Anything, Seth. If I could go back in time and never go into that damn tomb, I would do it in a heartbeat.
You didn’t feel it, the power.” I can still feel it residually, my connection to Ronan not completely severed even after everything that just passed between us.
Maybe it will vanish with distance and time.
Or maybe it never will. “It felt like death. I had a chance to save him from that, and I took it. Maybe you wouldn’t do the same for Taran, but that’s the choice I made. ”
Seth almost says something but changes his mind. “It doesn’t matter what I would do,” he mutters. “Like you said, I’m a coward.”
And suddenly, I see another side to Seth leaving Taran. A version where he does this not because he’s afraid but because he knows he can’t be what Taran needs, knows he isn’t good enough for him, and he’s walking away to spare him the pain.
“I’m sorry,” I say. I rest a hand on Seth’s shoulder, and he doesn’t brush it away. “I shouldn’t have said that.”
“It wasn’t a lie,” he says with half a smile. “I could tell, remember?”
“How do you know when I’m lying?” I truly want to know.
His half-smile turns sly. “That’s a secret I’ll take to my grave.”
“And the other secret?
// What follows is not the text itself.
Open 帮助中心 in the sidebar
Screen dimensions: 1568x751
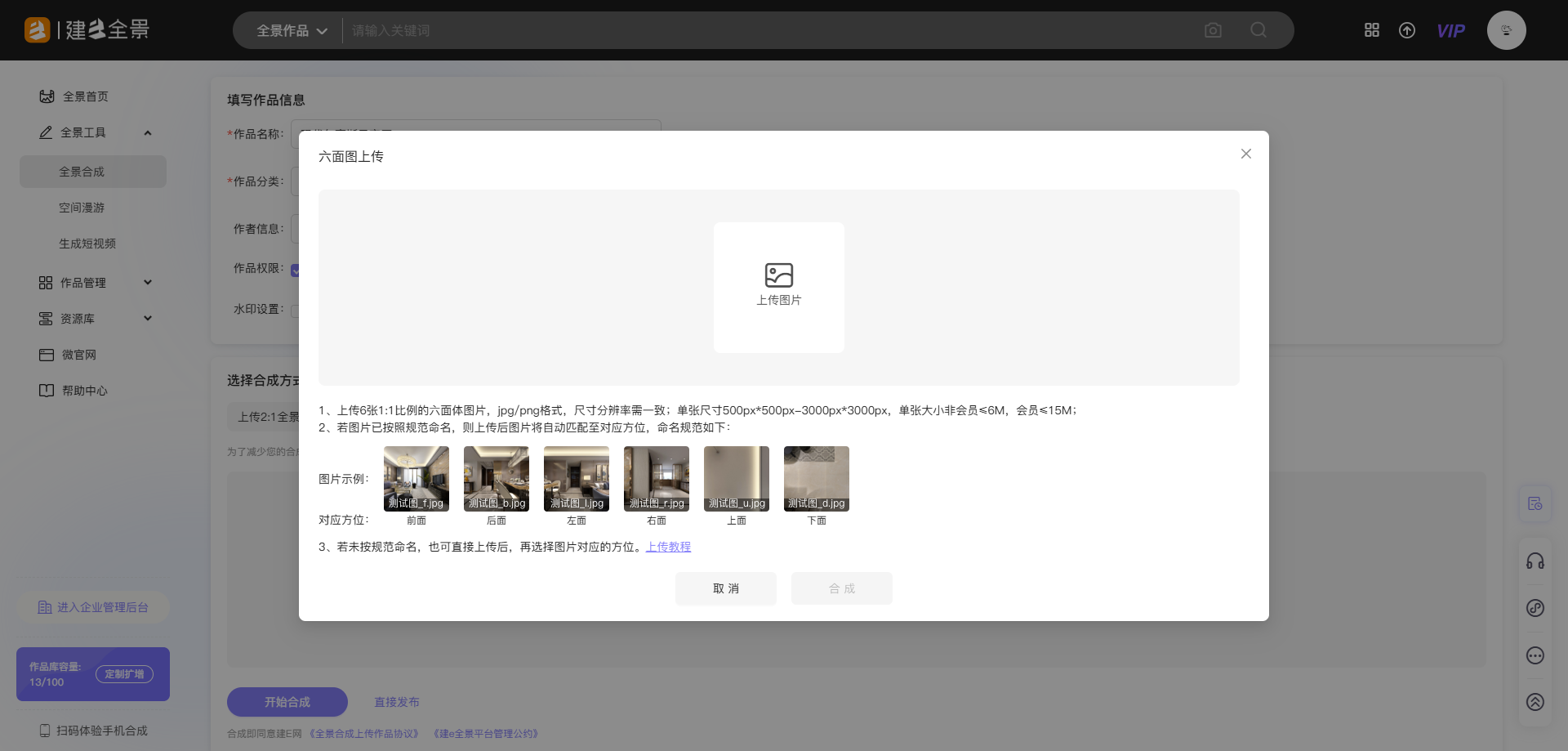click(x=84, y=391)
The one Taran told you? It could get him killed too, you know.”
“You already know that answer.”
“Say it, Seth.”
He groans, rolling his entire head in exasperation. “Gods, you’re so boring. No, I won’t tell anyone their dirty little secret. Are you happy?”
“Far from it,” I say, looking back up the hill where the men we love lie heartbroken. “But we’re doing the right thing. You’re a good person, Seth.”
“Gods, stop,” says Seth, plugging his ears. “You’re making it worse.”
Instead of heading directly to the docks or to Karis to ask for help getting into Faros, I convince Seth to come with me to the inn to tell Larus and Octavia where we’re going.
The inn’s dining room is filled with the lunch crowd, but we don’t spot them anywhere among the packed tables. Larus doesn’t tend to roam much around Pyka, having received permission to stay at the inn only after some intense negotiations with Karis, so we try his room next.
“Busy in here,” comes a woman’s voice through the door. Seth and I look at each other in surprise—it’s an older woman, not Octavia. Has Larus finally found someone?
“It’s Sylvie. We need to talk.”
The door flies open, and there’s a woman there, that’s for sure. But it’s not Larus’s lover.
It’s his mother.
I can tell immediately. Her hair is silver and densely curly, and her face is heavily wrinkled, but her body moves as spryly as someone half her age.
She appraises me for a moment and then pulls me into her arms, my face slamming into her ample bosom and pressing against the hilt of a dagger she has strapped there.
“Oh, you did not do her justice, Larry boy. This is a woman you go to war over! Look at how beautiful.” She pinches at my cheeks as if I were still a child, checks my teeth as if I were a horse, and then finally squeezes the muscles in my arms like…
I don’t actually know anyone that typically does that, but she seems reasonably impressed by what she finds.
“And strong! You have trained her well; I can see it.” Before Larus can respond, she sees Seth.
“And this must be the brother. Septimus?”